- _SELECTED EXTRACT_:
Procurement department change management – are you doing it the right way?

 

StevenFreemantle2.JPGThe old adage “the only constant is change” may never have been truer than in today’s economic uncertainty. Amid constant calls to reduce operating costs, purchasing departments will be challenged to do things differently – centralise, decentralise, rationalise, even outsource. If your organisation has SAP (or any ERP system for that matter), these kinds of changes can more easily be managed by exploiting the functionality you already own to measure the adoption of any significant change in the way buying functions. In this month’s SmartProcurement, Steven Freemantle, of SweetThorn Thought Leadership, discusses how to use your SAP system to facilitate change.

It is all well and good to implement organisational change, but many organisations fail because they assume that a few change management workshops and some training will ensure that the changes are adopted. This is seldom the case. Significantly changing business processes or a procurement department’s structure requires careful consideration and lots of hard work.

For the purposes of this article we will assume that the change has physically happened, all the steps in traditional change management have been applied, and that the buying department has been resourced to deliver against the strategy that drove the change in the first place.

Now is when the hard work begins, and where the use of SAP’s standard supply chain management tools kick in, says Freemantle.


Address your SAP culture

There is a common view among many companies that use SAP that their SAP systems fail to deliver to the needs of their buyers and their managers. These views are characterised by:

• highly frustrated buyers and internal customers;

• little trust in accuracy of SAP data;

• extensive use of Microsoft Excel for reporting and even day-to-day execution of operational activities;

• various supply chain functions operating in independent silos (in extreme cases these departments may be close to war with one-another, where blame shifting and turf defending prevail);

• visibility of procurement’s impact on the value chain that is hard to come by;

• SAP is seen to hinder procurement’s ability to move quickly as market conditions change.

There is a need in the SAP install base to move away from the scenarios listed above, but seldom do organisations look to mechanisms that tackle these challenges as part of any new change initiatives.


Business maturity optimisation

If you have executed a major procurement department change within this poor SAP culture, then whatever changes you have embarked on are destined to limp along until the next change is proposed and executed. This change will also not stick unless, within the overarching change programme, you simultaneously address your SAP culture. Business maturity optimisation is a mechanism to dramatically alter your SAP culture, so that you can realise the value that your change strategy documents describe, says Freemantle.

(Collected data)
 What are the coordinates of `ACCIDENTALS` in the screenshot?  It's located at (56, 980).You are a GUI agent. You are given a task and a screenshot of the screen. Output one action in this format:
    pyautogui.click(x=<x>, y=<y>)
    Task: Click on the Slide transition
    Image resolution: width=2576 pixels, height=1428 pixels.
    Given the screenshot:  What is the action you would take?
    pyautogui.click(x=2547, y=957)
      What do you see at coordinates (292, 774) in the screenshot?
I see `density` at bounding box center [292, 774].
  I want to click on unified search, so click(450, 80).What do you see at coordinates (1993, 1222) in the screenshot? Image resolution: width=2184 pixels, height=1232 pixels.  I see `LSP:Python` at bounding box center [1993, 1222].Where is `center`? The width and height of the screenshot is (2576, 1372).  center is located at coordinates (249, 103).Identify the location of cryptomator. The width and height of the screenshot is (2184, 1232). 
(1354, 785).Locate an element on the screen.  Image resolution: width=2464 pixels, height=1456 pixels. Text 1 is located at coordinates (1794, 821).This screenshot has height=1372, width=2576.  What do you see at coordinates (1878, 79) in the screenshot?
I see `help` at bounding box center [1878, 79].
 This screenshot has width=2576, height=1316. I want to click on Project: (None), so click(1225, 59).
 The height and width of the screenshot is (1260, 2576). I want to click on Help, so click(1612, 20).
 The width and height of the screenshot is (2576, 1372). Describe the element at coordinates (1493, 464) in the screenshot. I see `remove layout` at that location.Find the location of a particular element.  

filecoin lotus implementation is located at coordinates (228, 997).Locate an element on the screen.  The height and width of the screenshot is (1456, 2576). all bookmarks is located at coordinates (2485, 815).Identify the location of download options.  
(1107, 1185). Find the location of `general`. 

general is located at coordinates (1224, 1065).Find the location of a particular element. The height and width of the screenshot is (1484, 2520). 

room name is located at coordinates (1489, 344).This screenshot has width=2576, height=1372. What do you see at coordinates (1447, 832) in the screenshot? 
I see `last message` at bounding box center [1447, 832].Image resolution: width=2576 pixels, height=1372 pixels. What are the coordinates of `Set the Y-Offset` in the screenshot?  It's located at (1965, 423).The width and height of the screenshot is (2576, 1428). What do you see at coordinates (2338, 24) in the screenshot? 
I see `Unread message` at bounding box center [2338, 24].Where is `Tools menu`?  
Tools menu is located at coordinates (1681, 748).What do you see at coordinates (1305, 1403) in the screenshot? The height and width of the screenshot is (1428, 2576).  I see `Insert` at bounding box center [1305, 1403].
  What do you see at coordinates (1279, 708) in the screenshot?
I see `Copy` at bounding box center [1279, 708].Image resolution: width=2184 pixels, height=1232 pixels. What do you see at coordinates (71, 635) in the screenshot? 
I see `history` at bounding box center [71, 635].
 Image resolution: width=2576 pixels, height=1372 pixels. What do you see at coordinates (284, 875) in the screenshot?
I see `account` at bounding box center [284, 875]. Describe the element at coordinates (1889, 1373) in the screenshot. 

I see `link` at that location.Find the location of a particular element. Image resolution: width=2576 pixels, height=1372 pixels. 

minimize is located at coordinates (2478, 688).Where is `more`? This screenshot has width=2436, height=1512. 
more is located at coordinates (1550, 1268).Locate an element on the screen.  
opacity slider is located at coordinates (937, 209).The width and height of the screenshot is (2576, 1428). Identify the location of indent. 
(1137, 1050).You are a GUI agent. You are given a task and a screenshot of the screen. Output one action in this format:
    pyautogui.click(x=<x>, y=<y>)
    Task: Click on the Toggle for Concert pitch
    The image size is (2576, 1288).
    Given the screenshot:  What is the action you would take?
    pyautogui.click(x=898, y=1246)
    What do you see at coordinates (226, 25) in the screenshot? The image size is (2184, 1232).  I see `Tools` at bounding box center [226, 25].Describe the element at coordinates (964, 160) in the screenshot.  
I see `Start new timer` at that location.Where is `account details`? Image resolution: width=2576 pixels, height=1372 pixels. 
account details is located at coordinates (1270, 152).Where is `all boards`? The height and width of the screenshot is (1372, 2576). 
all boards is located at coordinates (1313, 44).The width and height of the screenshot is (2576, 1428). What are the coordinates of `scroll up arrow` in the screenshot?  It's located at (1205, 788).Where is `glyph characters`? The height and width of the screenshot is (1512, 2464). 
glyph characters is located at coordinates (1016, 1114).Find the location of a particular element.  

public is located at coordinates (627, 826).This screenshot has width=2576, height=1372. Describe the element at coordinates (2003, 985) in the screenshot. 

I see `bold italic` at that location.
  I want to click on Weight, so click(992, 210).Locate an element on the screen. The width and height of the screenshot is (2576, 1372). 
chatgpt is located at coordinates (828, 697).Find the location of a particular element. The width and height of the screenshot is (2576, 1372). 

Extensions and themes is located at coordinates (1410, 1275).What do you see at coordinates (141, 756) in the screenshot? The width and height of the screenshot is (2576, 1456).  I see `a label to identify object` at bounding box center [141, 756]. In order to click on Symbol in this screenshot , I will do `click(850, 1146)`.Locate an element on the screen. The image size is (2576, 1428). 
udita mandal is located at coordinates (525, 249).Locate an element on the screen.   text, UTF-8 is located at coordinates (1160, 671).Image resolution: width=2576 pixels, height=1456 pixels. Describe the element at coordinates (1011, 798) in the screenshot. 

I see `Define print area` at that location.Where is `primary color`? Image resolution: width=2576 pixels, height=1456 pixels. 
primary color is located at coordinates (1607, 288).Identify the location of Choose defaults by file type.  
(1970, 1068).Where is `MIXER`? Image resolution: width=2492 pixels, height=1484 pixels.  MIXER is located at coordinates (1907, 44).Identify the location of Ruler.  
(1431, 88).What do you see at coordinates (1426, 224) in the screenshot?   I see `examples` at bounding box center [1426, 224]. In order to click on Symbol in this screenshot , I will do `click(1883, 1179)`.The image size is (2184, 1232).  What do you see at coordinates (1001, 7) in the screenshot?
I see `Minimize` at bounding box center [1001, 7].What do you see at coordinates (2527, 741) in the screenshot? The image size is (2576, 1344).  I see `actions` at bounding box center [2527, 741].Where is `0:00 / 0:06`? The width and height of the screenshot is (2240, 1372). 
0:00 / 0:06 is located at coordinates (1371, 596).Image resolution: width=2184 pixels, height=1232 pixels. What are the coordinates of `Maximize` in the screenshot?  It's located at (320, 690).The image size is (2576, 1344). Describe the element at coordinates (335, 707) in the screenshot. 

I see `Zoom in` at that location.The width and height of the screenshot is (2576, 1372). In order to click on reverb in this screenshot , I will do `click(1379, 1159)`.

- _TASK LIST_:
1) According to the procurement change management article, what do many organizations wrongly assume will ensure that changes are adopted?
2) Please repeat, word for word, the part of the procurement change management article that opens with the words containing "StevenFreemantle2.JPGThe old adage" and closes with "to facilitate change.".

- _RESULTS_:
1) They assume that a few change management workshops and some training will ensure the changes are adopted.

2)
StevenFreemantle2.JPGThe old adage “the only constant is change” may never have been truer than in today’s economic uncertainty. Amid constant calls to reduce operating costs, purchasing departments will be challenged to do things differently – centralise, decentralise, rationalise, even outsource. If your organisation has SAP (or any ERP system for that matter), these kinds of changes can more easily be managed by exploiting the functionality you already own to measure the adoption of any significant change in the way buying functions. In this month’s SmartProcurement, Steven Freemantle, of SweetThorn Thought Leadership, discusses how to use your SAP system to facilitate change.